== YOUR INSTRUCTIONS ==
What is needed is the run of lines from the one with "Instruction: Switch to" through the close of the data, set down exactly.

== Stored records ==

.....

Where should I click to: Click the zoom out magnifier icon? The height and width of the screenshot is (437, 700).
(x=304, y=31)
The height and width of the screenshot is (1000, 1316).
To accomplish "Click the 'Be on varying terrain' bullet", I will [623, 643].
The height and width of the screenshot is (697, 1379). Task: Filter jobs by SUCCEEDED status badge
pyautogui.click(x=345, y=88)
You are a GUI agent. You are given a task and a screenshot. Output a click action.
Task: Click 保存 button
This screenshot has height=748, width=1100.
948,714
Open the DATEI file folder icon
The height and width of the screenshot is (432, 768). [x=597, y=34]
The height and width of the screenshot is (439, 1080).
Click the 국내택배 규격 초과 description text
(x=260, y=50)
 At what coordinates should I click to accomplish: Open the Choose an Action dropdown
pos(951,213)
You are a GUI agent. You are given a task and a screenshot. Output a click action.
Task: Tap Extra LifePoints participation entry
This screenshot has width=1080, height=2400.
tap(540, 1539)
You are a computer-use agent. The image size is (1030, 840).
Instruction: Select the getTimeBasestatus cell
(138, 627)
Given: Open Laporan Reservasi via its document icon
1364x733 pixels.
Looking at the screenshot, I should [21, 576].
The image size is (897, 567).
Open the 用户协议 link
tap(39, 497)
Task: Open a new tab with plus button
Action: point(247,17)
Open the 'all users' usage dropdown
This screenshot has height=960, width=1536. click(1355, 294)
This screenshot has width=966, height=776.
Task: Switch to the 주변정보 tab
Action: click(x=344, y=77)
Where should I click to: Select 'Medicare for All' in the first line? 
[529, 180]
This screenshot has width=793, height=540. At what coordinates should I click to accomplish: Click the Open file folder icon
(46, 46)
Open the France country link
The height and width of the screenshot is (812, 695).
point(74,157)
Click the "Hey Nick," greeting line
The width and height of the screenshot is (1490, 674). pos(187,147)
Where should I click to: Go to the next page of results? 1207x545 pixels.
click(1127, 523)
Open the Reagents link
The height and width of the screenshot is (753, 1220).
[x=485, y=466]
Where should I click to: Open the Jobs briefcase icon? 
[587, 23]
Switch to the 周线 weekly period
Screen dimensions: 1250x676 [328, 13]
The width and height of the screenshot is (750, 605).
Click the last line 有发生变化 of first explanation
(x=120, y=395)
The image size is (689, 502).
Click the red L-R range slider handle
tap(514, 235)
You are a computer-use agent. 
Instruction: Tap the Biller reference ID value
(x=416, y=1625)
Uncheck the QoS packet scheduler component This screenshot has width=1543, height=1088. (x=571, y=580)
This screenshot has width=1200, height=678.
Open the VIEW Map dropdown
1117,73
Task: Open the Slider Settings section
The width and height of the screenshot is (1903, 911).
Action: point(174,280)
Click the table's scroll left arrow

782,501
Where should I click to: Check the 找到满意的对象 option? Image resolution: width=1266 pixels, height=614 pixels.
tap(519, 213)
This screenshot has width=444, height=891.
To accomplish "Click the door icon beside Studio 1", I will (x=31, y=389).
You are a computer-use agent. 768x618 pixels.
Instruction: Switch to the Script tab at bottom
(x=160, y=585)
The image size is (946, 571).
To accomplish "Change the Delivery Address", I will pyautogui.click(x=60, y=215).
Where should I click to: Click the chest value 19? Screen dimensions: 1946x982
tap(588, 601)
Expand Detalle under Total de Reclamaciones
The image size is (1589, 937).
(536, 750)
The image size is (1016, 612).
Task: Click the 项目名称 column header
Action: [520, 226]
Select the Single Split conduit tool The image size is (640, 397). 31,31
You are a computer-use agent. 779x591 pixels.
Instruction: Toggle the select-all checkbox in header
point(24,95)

.....

== SOLUTION TO THE PROBLEM ==
Instruction: Switch to the Script tab at bottom
(x=160, y=585)
The image size is (946, 571).
To accomplish "Change the Delivery Address", I will pyautogui.click(x=60, y=215).
Where should I click to: Click the chest value 19? Screen dimensions: 1946x982
tap(588, 601)
Expand Detalle under Total de Reclamaciones
The image size is (1589, 937).
(536, 750)
The image size is (1016, 612).
Task: Click the 项目名称 column header
Action: [520, 226]
Select the Single Split conduit tool The image size is (640, 397). 31,31
You are a computer-use agent. 779x591 pixels.
Instruction: Toggle the select-all checkbox in header
point(24,95)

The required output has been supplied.